Figure 3 describes the whole procedure for Chinese NER by using a pure neural network architecture. In the Encoder step, we can get the embedding of a word-in-context:
$$\begin{aligned} \overrightarrow{h_i} &=\overrightarrow{f}(x_i,\overrightarrow{h_{i-1}}) \\ \overleftarrow{h_i} &=\overleftarrow{f}(x_i,\overleftarrow{h_{i-1}}) \\ c_i&=\phi(\overrightarrow{h_i},\overleftarrow{h_i}) \end{aligned}$$
here $x_i$ is the word embedding of current input and $h_{i-1}$ is the previous hidden state we get from forward and backward LSTM. $\phi$ is the function that describes how we combine the outputs from forward and backward LSTM and $c_i$ is the context we get from the combination.

In the Decoder step, we can use the context we get from Encoder, combine the previous tag to predict the next tag:
$$\begin{aligned} z_i&=\tilde{f}(c_i,y_i,z_{i-1}) \\ o_i &=g(y_{i-1},z_i,c_i) \end{aligned}$$
here $z_i$ is the hidden state of Bi-LSTM in Decoder step. $\tilde{f}$ is a simple representation of calculation in Bi-LSTM and $o_i$ is a function that predict the tag according the previous tag $y_{i-1}$, the hidden state in Bi-LSTM $z_i$ and the context $c_i$ we get from Encoder step.

I am doing something for this new framework and will use a paper to systematically explain them.

6 Conclusion

This paper presents two architectures for Chinese NER task, one is a hybrid architecture and another is a pure neural network architecture.

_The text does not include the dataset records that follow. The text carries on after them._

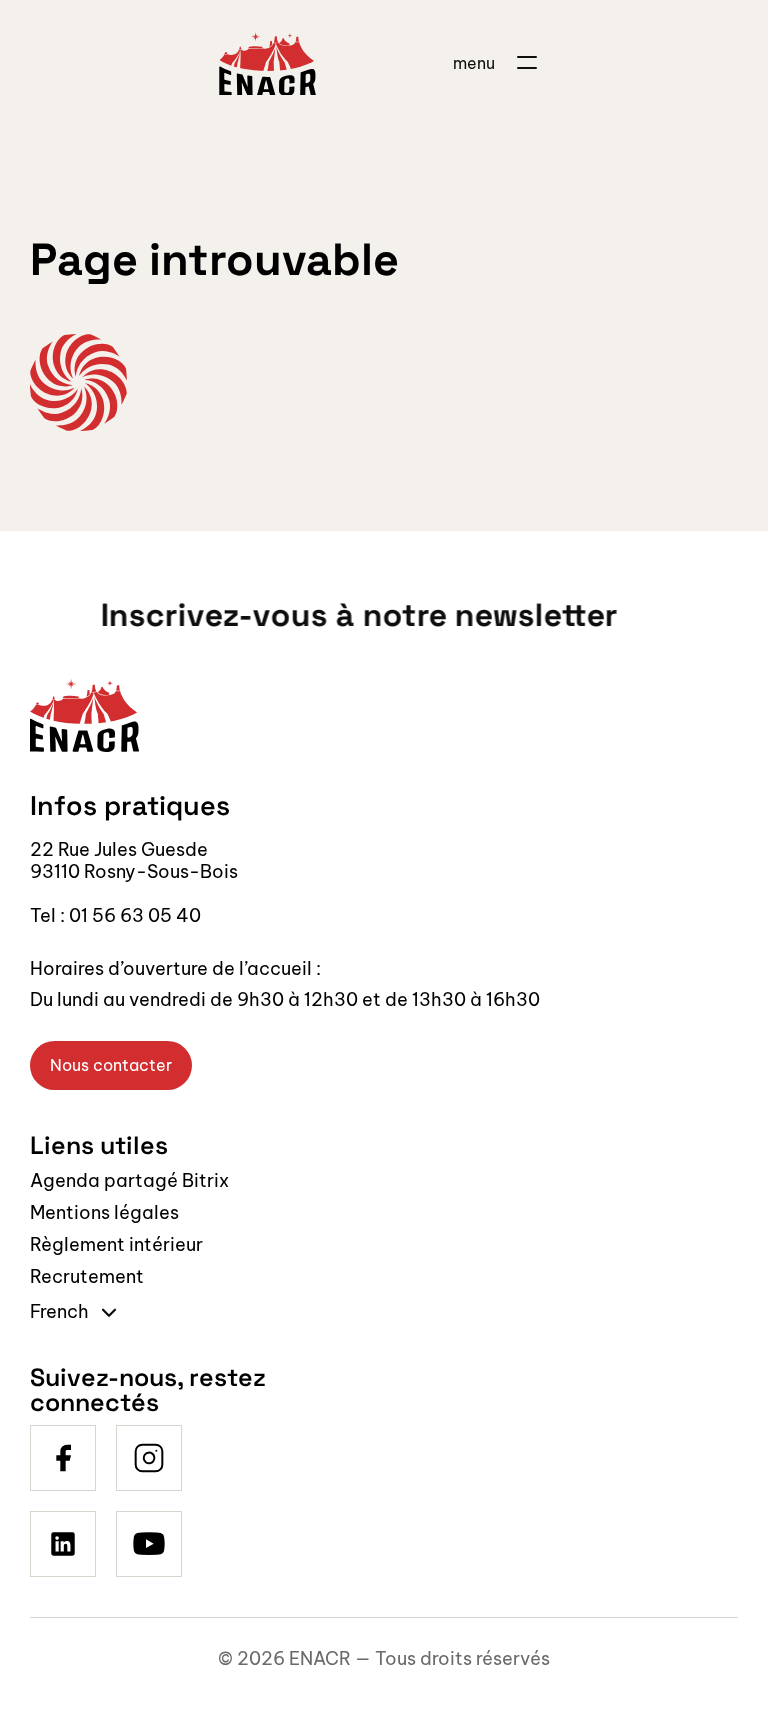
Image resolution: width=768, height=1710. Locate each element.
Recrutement (87, 1276)
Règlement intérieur (116, 1244)
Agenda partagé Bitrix (129, 1180)
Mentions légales (104, 1212)
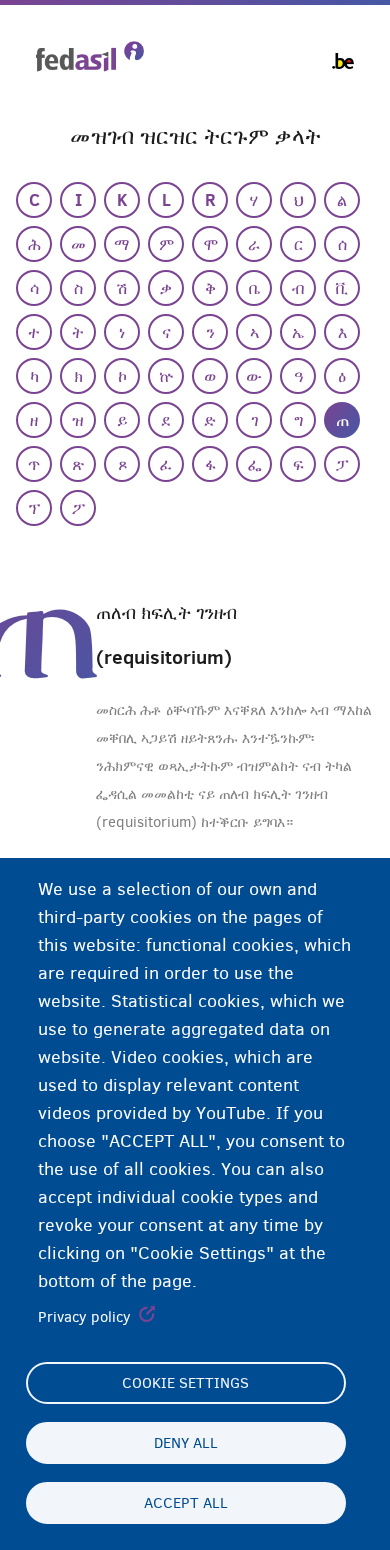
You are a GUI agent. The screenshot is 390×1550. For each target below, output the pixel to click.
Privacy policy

The key idea of this paper is that not only the relations between context in sentences, but also the relations between all tags are very important. So we need to design some mechanism to capture the relation between all tags, maybe HMM, maybe CRF, or just using a RNN. Word embedding is very important in our architecture, in our paper I used a pre-trained word embedding to get a good result. Avoiding overfitting in the training data, I used dropout for the input layer and context layer.